Un dominio politico e mediatico

Questa situazione rappresenta lo sbocco logico di un decennio caratterizzato dal dominio del potere sulla vita politica e mediatica. I partiti dell’Alleanza presidenziale si sono sostituiti all’antico partito unico e le cosiddette organizzazioni della «società civile» alle antiche organizzazioni di massa. Per quanto riguarda gli altri partiti politici e le associazioni (indipendenti), essi sono privi degli strumenti che potrebbero consentire loro di imporsi sullo scacchiere politico e di rappresentare un’alternativa all’ordine stabilito.
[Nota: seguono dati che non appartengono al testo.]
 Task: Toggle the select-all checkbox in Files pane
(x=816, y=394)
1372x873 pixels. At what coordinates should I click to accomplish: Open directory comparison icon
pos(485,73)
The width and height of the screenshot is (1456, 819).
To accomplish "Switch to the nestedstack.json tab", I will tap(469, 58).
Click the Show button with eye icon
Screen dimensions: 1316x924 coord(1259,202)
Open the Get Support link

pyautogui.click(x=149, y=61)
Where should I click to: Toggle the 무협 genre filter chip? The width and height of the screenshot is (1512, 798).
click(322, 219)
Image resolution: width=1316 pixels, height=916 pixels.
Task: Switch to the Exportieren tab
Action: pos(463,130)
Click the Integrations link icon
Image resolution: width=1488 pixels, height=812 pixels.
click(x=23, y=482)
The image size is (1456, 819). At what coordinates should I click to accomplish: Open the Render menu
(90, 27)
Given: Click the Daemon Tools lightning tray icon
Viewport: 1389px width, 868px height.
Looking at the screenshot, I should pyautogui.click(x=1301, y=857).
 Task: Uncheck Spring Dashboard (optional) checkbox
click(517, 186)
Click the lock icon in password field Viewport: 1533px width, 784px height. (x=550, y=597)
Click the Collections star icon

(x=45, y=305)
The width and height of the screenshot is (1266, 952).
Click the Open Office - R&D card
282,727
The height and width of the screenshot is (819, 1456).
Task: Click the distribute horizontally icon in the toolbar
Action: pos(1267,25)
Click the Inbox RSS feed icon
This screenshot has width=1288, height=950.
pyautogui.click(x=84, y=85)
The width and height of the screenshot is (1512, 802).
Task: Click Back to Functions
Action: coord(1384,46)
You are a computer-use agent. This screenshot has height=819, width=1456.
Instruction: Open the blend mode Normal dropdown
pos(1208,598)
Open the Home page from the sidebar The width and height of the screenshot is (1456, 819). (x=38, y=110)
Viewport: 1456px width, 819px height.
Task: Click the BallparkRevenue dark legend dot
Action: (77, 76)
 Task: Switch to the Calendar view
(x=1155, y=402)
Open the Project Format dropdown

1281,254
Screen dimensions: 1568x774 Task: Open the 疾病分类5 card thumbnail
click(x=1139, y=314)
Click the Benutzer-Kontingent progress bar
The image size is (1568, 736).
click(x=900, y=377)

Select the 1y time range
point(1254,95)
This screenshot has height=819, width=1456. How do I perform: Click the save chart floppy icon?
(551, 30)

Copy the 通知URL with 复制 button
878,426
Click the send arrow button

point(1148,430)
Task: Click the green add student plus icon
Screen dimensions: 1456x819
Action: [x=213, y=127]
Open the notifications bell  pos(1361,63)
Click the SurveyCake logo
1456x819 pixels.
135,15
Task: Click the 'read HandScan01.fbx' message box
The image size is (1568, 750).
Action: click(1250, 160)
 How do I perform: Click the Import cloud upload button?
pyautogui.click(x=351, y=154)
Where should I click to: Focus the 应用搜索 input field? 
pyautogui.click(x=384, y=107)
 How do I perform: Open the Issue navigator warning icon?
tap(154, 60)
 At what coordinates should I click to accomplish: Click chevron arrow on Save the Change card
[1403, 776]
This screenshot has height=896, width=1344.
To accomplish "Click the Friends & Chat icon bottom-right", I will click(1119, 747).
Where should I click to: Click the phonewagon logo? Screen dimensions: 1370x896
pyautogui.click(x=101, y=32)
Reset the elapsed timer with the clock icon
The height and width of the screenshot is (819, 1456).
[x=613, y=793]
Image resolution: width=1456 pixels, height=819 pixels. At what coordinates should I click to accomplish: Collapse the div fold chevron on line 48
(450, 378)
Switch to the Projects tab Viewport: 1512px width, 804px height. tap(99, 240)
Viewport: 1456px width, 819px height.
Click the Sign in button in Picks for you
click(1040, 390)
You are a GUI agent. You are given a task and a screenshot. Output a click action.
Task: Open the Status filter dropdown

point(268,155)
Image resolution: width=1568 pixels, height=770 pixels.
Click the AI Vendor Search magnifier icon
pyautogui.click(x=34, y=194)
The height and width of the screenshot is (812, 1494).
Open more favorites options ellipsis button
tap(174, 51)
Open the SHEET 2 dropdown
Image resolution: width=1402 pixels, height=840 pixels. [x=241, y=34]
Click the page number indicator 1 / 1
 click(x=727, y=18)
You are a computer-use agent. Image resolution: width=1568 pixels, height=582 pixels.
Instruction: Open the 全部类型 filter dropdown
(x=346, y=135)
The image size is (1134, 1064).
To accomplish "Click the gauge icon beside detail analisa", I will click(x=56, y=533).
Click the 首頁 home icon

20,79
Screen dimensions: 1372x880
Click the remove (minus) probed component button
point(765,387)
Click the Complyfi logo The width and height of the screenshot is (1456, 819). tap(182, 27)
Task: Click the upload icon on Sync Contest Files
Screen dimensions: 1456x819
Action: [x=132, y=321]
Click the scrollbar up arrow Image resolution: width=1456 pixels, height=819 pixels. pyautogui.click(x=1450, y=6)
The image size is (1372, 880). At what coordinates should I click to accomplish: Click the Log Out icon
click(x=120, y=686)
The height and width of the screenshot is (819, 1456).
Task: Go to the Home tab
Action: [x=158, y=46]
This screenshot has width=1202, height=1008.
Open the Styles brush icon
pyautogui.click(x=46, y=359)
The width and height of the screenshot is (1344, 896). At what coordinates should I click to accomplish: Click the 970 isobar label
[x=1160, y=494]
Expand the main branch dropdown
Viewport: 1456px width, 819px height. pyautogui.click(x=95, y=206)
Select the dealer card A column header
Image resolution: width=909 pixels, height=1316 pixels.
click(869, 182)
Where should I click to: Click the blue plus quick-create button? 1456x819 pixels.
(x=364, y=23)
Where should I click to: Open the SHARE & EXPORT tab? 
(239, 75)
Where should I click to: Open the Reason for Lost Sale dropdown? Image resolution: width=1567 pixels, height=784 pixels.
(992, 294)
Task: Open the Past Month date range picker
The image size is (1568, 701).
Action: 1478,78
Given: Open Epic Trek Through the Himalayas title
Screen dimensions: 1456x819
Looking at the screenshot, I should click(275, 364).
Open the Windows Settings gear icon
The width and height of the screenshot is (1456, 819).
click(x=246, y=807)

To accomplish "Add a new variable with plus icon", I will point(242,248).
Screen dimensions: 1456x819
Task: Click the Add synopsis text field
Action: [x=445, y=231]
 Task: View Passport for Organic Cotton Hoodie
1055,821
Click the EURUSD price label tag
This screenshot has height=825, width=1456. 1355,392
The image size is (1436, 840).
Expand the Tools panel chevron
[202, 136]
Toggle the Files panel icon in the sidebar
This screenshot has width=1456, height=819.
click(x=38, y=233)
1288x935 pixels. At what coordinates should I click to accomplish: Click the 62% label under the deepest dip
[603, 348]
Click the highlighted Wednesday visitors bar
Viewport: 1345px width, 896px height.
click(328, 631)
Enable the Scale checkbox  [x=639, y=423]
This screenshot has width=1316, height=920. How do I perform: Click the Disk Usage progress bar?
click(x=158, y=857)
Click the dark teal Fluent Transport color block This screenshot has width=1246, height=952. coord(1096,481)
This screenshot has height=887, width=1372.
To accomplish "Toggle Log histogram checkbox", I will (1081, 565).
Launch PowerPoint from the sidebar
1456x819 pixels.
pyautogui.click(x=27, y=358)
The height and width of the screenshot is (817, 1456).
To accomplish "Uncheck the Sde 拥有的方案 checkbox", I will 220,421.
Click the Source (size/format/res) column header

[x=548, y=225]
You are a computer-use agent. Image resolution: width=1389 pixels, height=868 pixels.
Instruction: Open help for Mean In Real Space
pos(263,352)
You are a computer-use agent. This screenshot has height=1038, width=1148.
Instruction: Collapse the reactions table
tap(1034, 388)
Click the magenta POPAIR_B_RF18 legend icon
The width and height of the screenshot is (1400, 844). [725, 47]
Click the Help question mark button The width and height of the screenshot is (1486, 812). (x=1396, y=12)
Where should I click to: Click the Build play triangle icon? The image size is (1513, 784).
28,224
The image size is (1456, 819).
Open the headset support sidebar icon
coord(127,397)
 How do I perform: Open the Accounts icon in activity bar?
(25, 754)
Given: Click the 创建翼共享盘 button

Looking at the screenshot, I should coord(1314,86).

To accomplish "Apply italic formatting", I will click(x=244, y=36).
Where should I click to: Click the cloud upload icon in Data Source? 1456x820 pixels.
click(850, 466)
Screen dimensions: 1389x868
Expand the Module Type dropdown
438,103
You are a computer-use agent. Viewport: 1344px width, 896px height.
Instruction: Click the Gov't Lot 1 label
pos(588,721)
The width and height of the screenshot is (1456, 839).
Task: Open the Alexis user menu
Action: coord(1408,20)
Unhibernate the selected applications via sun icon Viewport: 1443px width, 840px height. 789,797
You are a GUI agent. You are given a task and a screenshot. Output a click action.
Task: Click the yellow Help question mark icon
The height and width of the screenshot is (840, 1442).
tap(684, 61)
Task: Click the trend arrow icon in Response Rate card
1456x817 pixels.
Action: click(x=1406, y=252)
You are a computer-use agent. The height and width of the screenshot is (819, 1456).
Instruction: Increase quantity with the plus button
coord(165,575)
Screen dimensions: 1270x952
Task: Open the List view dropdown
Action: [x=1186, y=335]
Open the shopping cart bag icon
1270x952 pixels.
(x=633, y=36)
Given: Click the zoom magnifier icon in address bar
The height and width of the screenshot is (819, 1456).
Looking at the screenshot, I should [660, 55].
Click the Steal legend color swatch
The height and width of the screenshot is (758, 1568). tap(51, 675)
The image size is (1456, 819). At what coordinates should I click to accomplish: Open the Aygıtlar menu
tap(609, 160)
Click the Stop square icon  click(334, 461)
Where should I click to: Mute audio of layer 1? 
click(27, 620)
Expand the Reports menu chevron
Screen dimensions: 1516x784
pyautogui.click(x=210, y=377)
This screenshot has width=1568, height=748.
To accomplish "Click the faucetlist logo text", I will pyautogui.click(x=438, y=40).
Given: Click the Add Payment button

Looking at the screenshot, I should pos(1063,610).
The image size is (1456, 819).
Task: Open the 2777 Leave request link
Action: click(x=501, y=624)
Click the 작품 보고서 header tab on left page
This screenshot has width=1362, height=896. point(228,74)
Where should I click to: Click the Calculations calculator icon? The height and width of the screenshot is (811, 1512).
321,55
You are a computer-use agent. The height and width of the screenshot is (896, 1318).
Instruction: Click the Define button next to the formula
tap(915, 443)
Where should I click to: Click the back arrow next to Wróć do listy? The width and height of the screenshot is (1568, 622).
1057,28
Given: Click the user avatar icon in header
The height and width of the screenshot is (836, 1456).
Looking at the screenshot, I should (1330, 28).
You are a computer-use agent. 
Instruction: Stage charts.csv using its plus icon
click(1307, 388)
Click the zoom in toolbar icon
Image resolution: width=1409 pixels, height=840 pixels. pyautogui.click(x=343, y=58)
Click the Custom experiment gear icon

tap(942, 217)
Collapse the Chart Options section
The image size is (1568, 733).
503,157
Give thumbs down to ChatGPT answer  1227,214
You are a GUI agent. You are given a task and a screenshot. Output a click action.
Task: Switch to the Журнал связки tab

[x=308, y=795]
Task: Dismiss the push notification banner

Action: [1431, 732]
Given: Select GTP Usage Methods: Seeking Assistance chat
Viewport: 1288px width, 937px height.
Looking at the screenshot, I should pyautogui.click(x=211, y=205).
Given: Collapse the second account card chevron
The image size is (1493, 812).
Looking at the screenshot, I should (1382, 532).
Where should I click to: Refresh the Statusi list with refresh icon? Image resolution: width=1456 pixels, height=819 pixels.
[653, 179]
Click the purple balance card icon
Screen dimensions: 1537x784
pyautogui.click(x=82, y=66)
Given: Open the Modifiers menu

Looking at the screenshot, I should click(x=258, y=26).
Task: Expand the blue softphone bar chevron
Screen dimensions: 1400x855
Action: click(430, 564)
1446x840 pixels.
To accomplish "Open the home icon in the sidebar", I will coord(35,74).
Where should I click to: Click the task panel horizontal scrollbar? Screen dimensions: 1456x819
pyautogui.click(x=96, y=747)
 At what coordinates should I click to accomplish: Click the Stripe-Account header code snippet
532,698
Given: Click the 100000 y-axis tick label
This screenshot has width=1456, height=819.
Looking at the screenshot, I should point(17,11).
Questo è anche il risultato di una timidissima evoluzione del sistema politico, algerino che rimane chiuso, pur in presenza di una giovane democrazia che consente la nascita di organismi politici, di associazioni e di giornali privati. Questo sistema organizza elezioni «pluraliste» senza possibilità di cambiamento. Nell’allearsi con le principali forze del regime (secondo la formula di Abdelhamid Mehri), in questo caso con l’Esercito, il presidente Bouteflika ha rafforzato in modo consistente i suoi poteri di capo dello Stato, a scapito di una vita politica aperta che consenta la nascita di alternative.

Ma Bouteflika deve comunque far fronte ai propri insuccessi. In primo luogo un’economia non produttiva, sempre più pericolosamente dipendente dagli introiti derivanti dagli idrocarburi. Introiti che sono calati di oltre il 60% dall’estate del 2008, a causa del brusco calo del prezzo del petrolio. Ciò comporterà un impatto molto negativo sulla creazione di posti di lavoro e sul soddisfacimento dei bisogni sociali che sono invece in netto aumento. È opportuno ricordare che, dal 1999, l’Algeria ha investito quasi 160 miliardi di dollari nell’economia, in particolare nelle infrastrutture di base, ma i risultati di questi investimenti tardano a farsi vedere. In secondo luogo, si può parlare di una pace minacciata dai «residuati del terrorismo». Il terrorismo è stato battuto, ma la pace totale deve ancora essere insediata. La politica della riconciliazione nazionale avviata da Bouteflika tarda a dare tutti i suoi frutti.

Altro marchio di questa elezione: il regime algerino sembra ben lungi dal rappresentare un’eccezione rispetto ai regimi arabi dominati da leader a vita, malgrado la vita politica algerina sia percepita come la più dinamica della regione. I regimi arabi sono riusciti a sviluppare degli strumenti totalitari all’interno di democrazie di facciata. Si tratta effettivamente del pugno di ferro in guanto di velluto. Essi mantengono il potere pur tollerando alcune attività «pluraliste», controllate molto da vicino, affinché non disturbino l’ordine costituito. La costruzione di un processo tangibile orientato alla crescita di una vera democrazia non è davvero vicina!

Mahmoud Belhimer è editorialista del quotidiano algerino Echourouk.